■ **Data supplied**
Start of Block

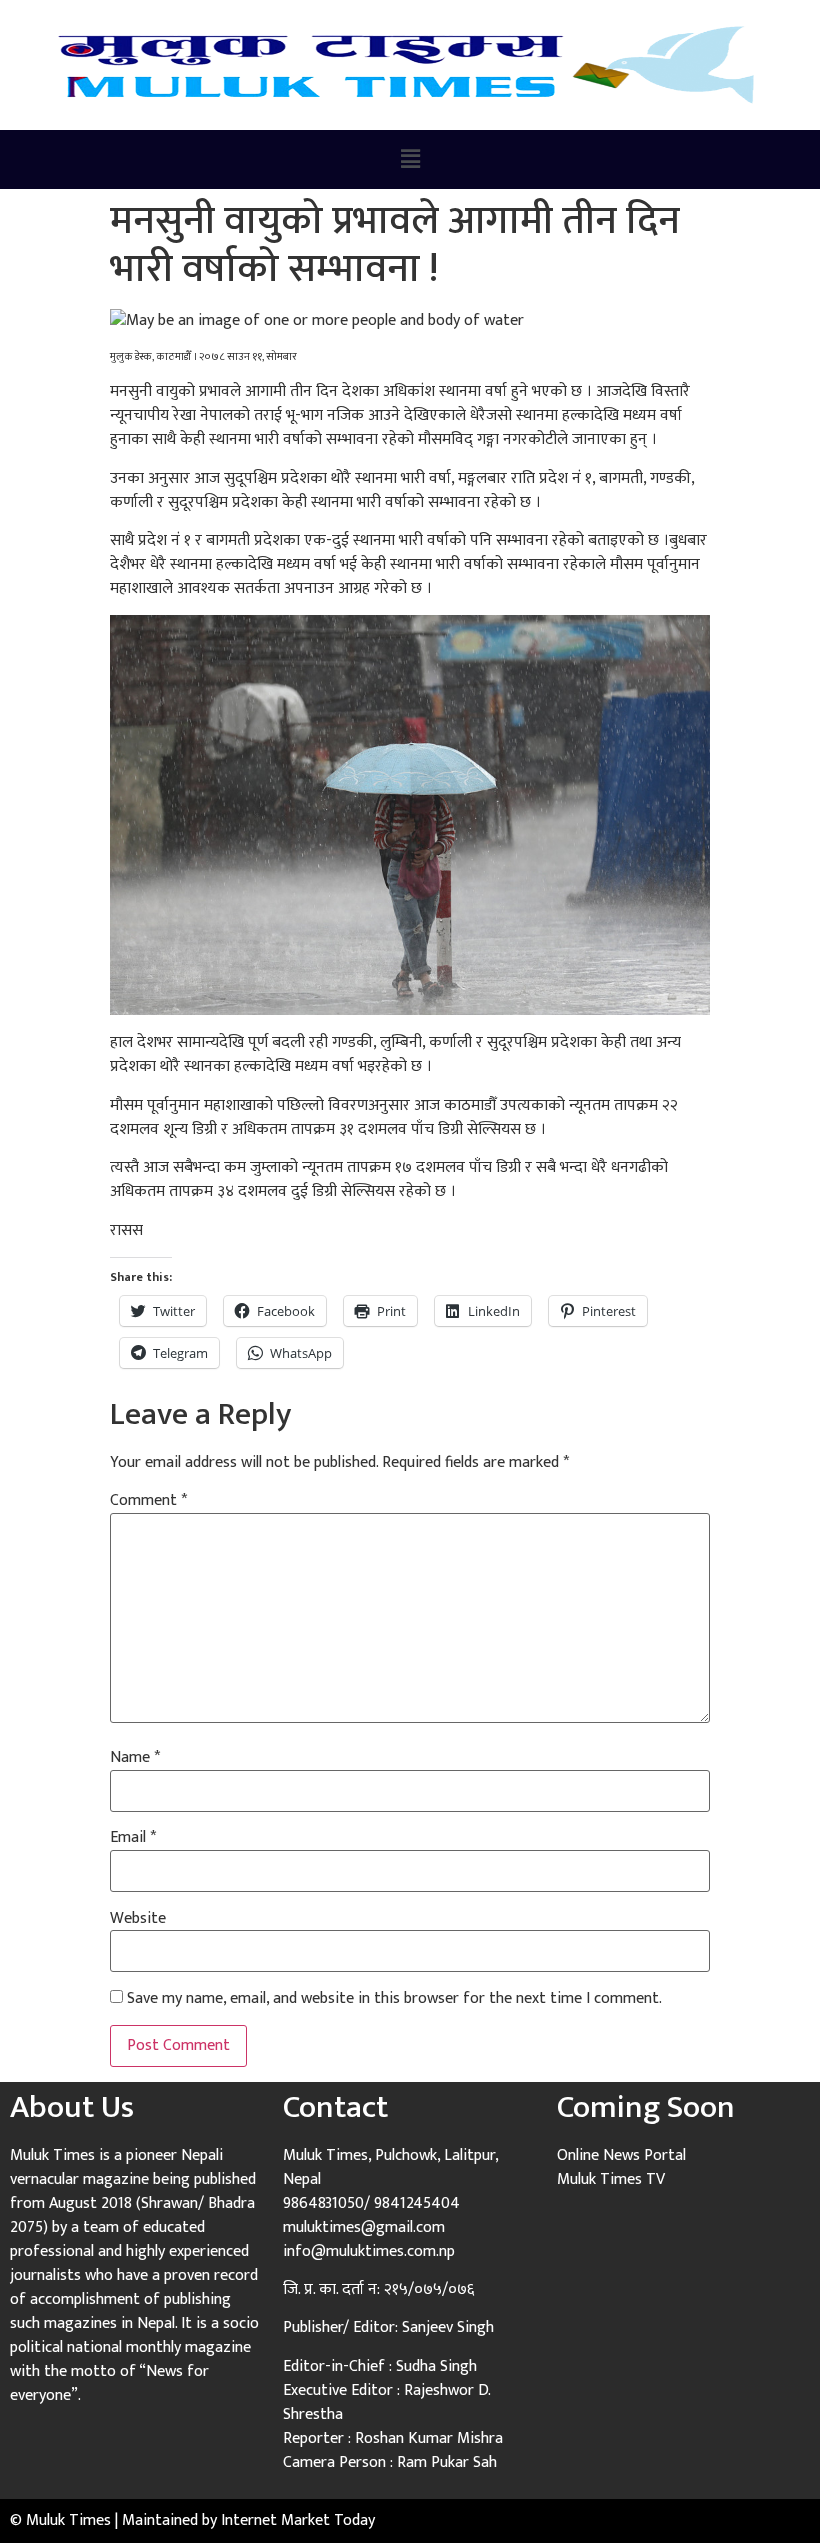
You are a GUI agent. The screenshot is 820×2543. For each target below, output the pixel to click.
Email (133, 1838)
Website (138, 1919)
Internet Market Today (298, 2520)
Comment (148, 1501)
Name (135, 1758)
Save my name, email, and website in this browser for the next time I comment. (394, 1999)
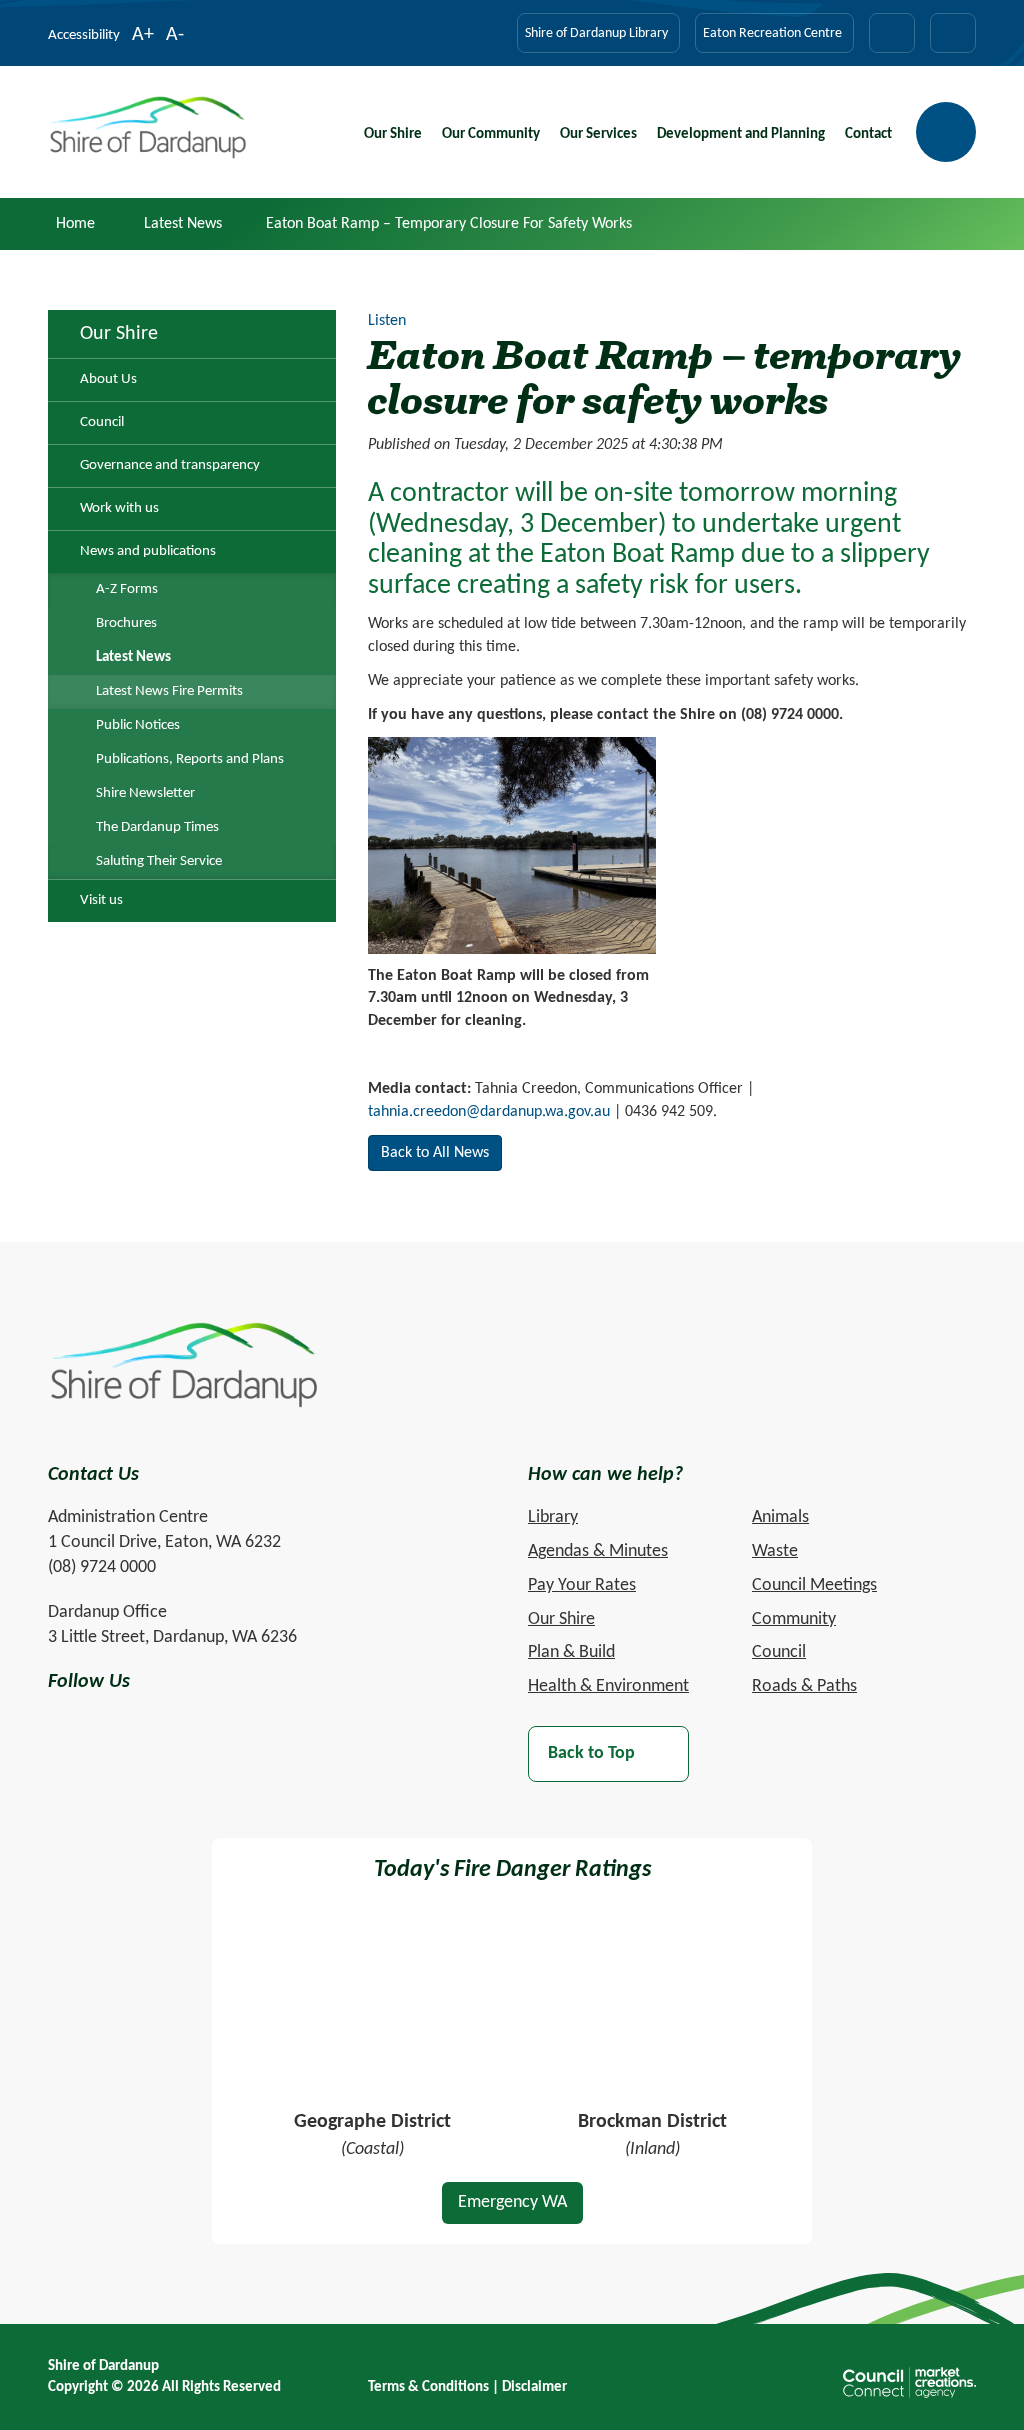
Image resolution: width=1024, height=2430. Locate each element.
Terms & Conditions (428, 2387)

End of Block

■ **Directions**
Search the listing above for lines containing "each", and copy them.

■ **Expected answer**
You are a GUI agent. The screenshot is 820×2543. For each target below, output the pixel to click.
Image resolution: width=1024, height=2430. Locate each element.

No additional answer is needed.